◆ **To do**:
Everything from the opening line of the records below up to and including the line containing "[Visit the authorizenet website] (335, 1626)" should be retyped exactly, minus the pictures.

- - -

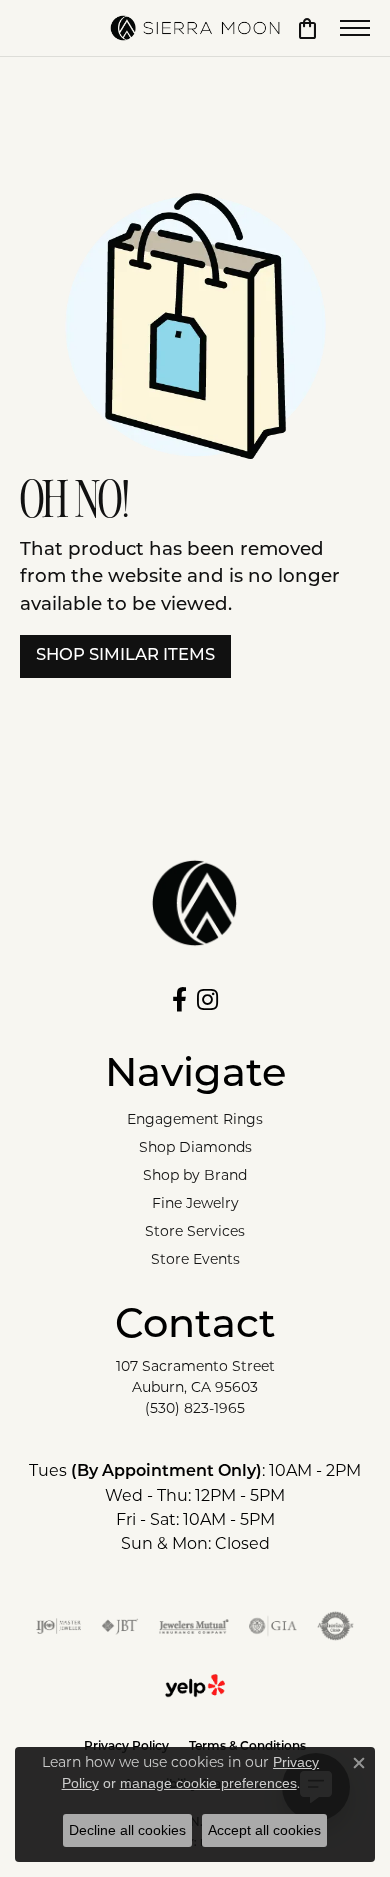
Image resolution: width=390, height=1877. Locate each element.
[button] (307, 28)
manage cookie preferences (208, 1783)
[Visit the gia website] (273, 1626)
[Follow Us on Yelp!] (195, 1686)
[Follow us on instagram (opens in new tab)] (207, 1000)
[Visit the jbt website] (120, 1626)
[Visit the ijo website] (58, 1626)
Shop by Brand (195, 1175)
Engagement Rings (195, 1119)
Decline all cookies (127, 1830)
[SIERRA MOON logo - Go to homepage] (195, 28)
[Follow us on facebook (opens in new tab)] (179, 1000)
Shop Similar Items (125, 656)
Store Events (195, 1259)
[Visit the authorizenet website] (335, 1626)
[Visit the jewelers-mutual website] (193, 1626)
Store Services (195, 1231)
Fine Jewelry (195, 1203)
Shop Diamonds (195, 1147)
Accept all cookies (264, 1830)
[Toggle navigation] (355, 28)
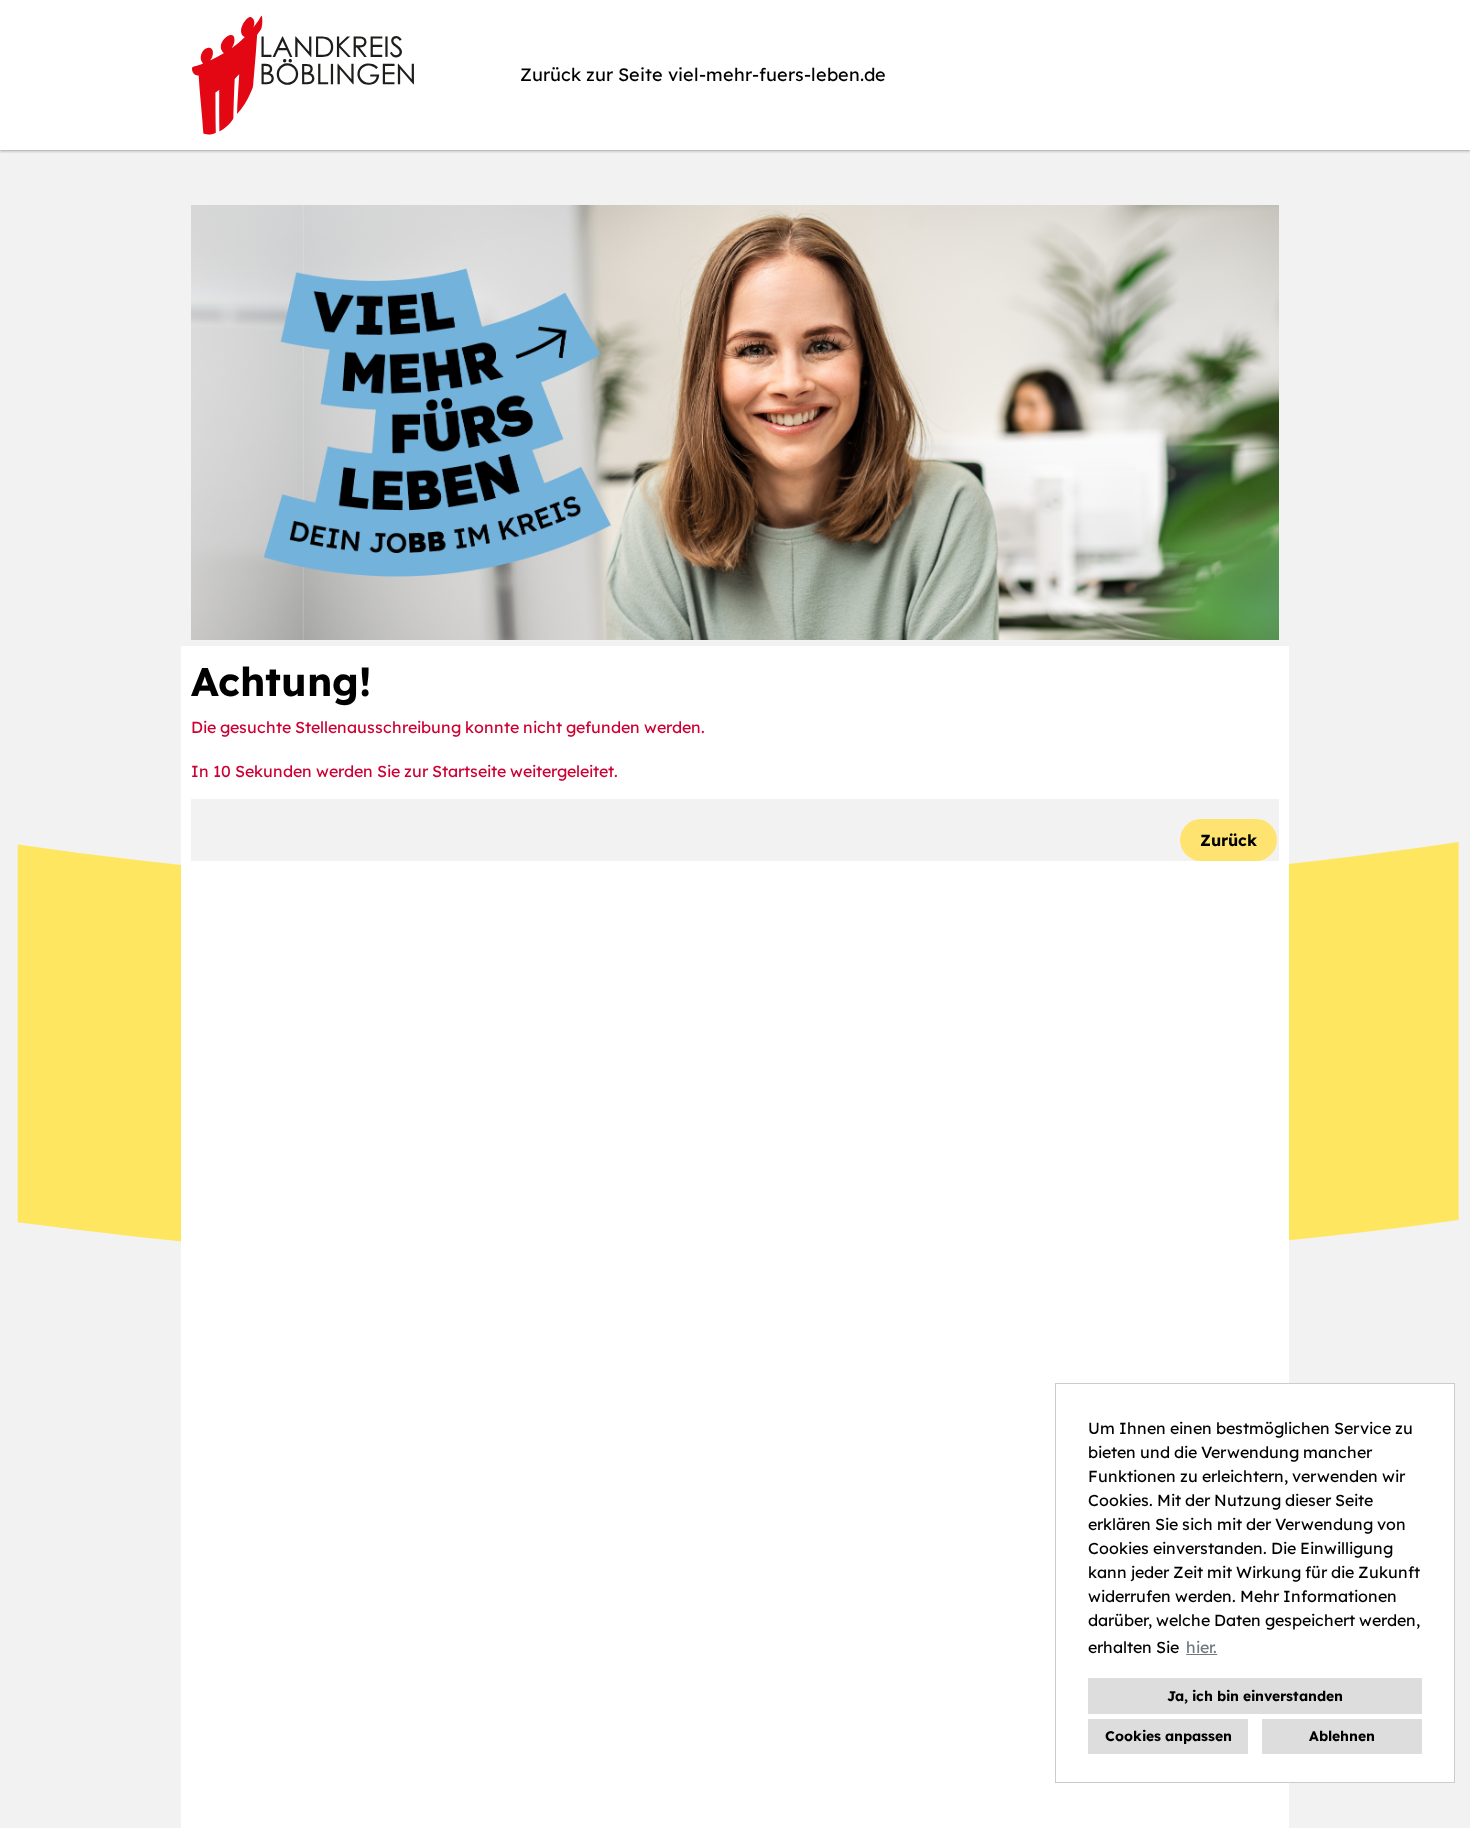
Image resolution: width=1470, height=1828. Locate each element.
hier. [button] (1201, 1647)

- - -

◆ **Output below**:
Image resolution: width=390, height=1877. Locate each element.
[button] (307, 28)
manage cookie preferences (208, 1783)
[Visit the gia website] (273, 1626)
[Follow Us on Yelp!] (195, 1686)
[Follow us on instagram (opens in new tab)] (207, 1000)
[Visit the jbt website] (120, 1626)
[Visit the ijo website] (58, 1626)
Shop by Brand (195, 1175)
Engagement Rings (195, 1119)
Decline all cookies (127, 1830)
[SIERRA MOON logo - Go to homepage] (195, 28)
[Follow us on facebook (opens in new tab)] (179, 1000)
Shop Similar Items (125, 656)
Store Events (195, 1259)
[Visit the authorizenet website] (335, 1626)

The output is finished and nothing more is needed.